Famke explains how “it was amazing to see how many people just wanted to write, working within different types of prose and poetry, which was innovative, playing with forms. Fake translations, parodies, lots of funny stuff that showcased what people are writing a lot of, writing now and writing quite urgently too.” This sense of “now” radiates from our discussion: wanting the anthology to capture the “now”, these thoughts, these students. Their Mays is not about fitting a predetermined template or guideline of what makes a great anthology – it is about the work, wonderful work from a cross-section of the universities’ populations. It is about finding the greatness of their own anthology through the offerings of others.

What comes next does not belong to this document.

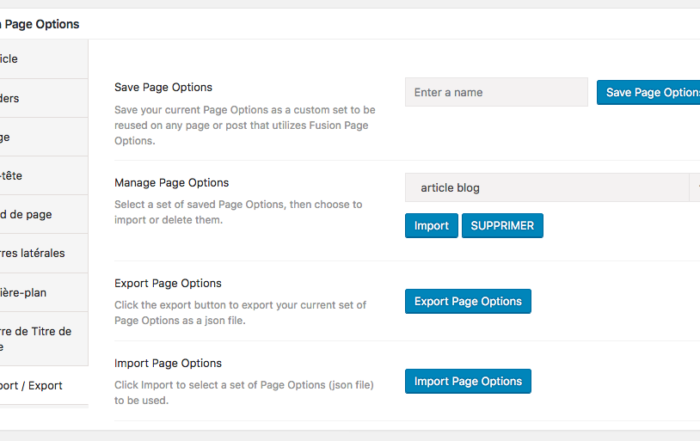The image size is (700, 441).
Task: Collapse the Fusion Page Options panel header
Action: coord(40,24)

Leo explains how “student creativity is more than just what we see in zines, or what we have seen or come to believe student poetry is like”. We kept returning to the word “eclectic”, encapsulating the vision they both held: “It is for students, it is student writing, and we want to showcase up-and-coming talent and the wackier writing that students are doing that may not get published elsewhere”.
“Student creativity is more than just what we see in zines, or what we have seen or come to believe student poetry is like”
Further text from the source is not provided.